Filed Date: 3/26/2001
Status: Precedential
Modified Date: 11/1/2024
—In an action to recover damages for personal injuries, the defendants Carl R. Schettini and Alison Schettini appeal, and the defendant Nicola Duhaney, a/k/a Nicola Bandel separately appeals, as limited by their respective briefs, from so much of an order of the Supreme Court, Queens County (Schulman, J.), dated April 4, 2000, as denied their separate motions for summary judgment dismissing the complaint and all cross claims insofar as asserted against them on the ground that the plaintiff did not sustain a serious injury within the meaning of Insurance Law § 5102 (d).
Ordered that the order is reversed insofar as appealed from, on the law, with one bill of costs payable by the plaintiff-respondent to the appellants appearing separately and filing separate briefs, the motions are granted, the complaint and all cross claims insofar as asserted against the appellants are dismissed, and the action against the remaining defendants is severed.

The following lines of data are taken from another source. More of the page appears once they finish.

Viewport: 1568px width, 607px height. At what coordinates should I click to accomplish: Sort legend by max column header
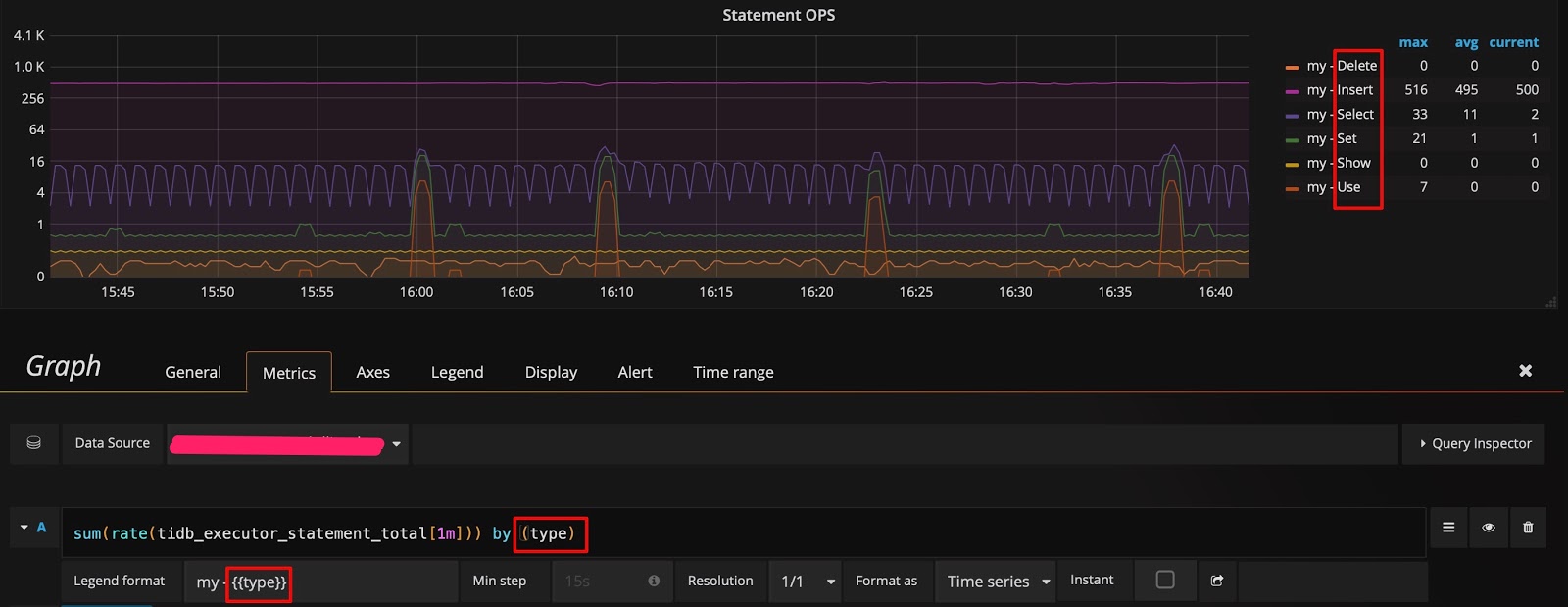coord(1412,42)
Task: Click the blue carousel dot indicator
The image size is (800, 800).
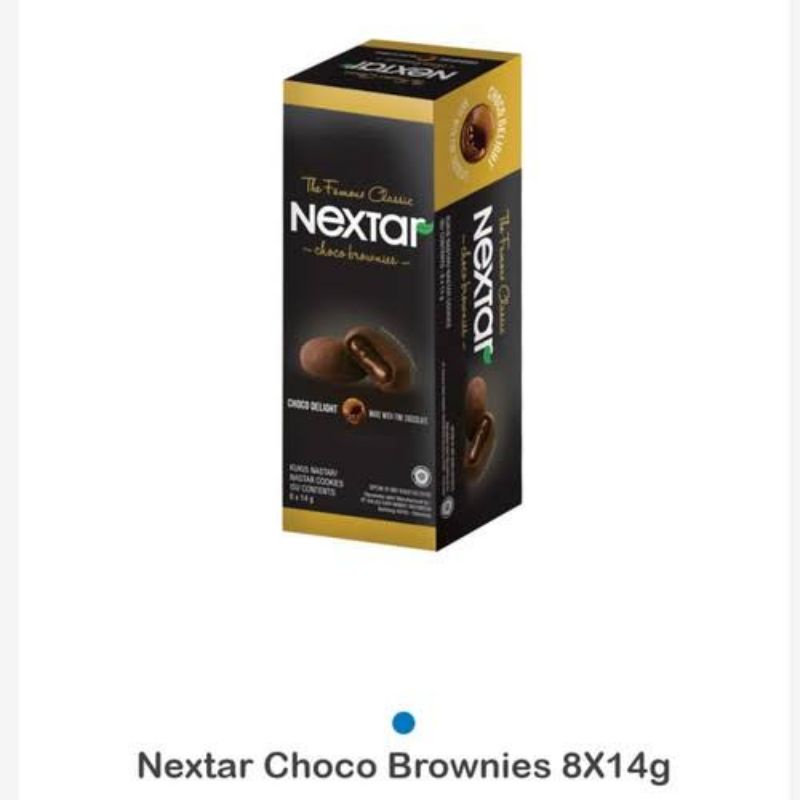Action: pyautogui.click(x=403, y=723)
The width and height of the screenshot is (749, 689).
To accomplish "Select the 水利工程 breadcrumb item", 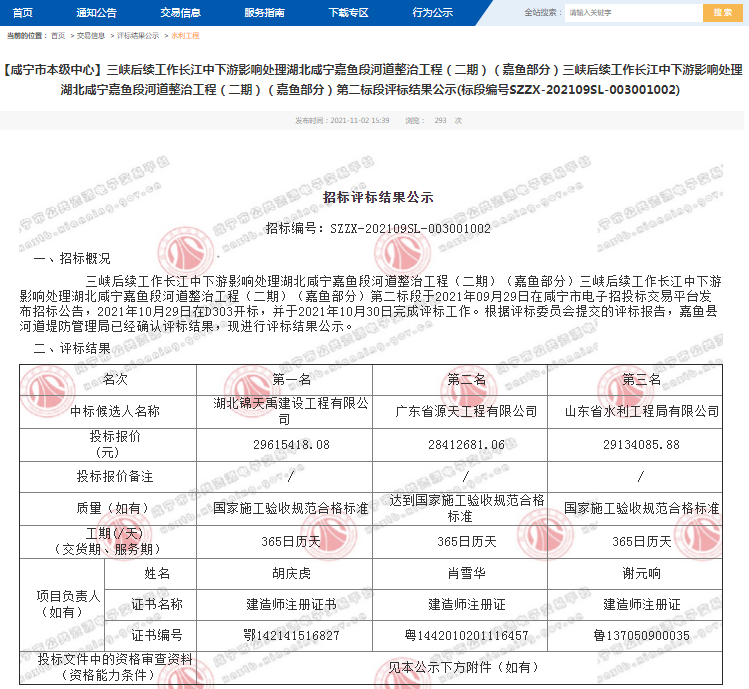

The appellants established, prima facie, that the plaintiff did not sustain a serious injury within the meaning of Insurance Law § 5102 (d) as a result of the subject automobile accident (see, Gaddy v Eyler, 79 NY2d 955). In opposition, the plaintiff failed to submit sufficient evidence to raise a triable issue of fact on that issue. The affirmation of the plaintiff’s physician was insufficient to defeat the appellants’ prima facie showing, as it failed to set forth the objective medical tests the physician performed to determine that the plaintiff suffered specifically-quantified restrictions of motion in her back and neck (see, Monaco v Davenport, 277 AD2d 209; Perovich v Liotta, 273 AD2d 367; Harewood v Aiken, 273 AD2d 199; Decayette v Kreger
Moreover, the plaintiff failed to demonstrate that she was prevented from performing substantially all of the material acts which constituted her usual and customary daily activities for a period of not less than 90 days during the 180-day period immediately following the accident (see, Licari v Elliott, 57 NY2d 230; Greene v Miranda, 272 AD2d 441; Carpluk v Freidman, 269 AD2d 349; Buonaiuto v Shulberg, 254 AD2d 384).
Therefore, the appellants’ motions should have been granted. Bracken, P. J., S. Miller, McGinity and Schmidt, JJ., concur.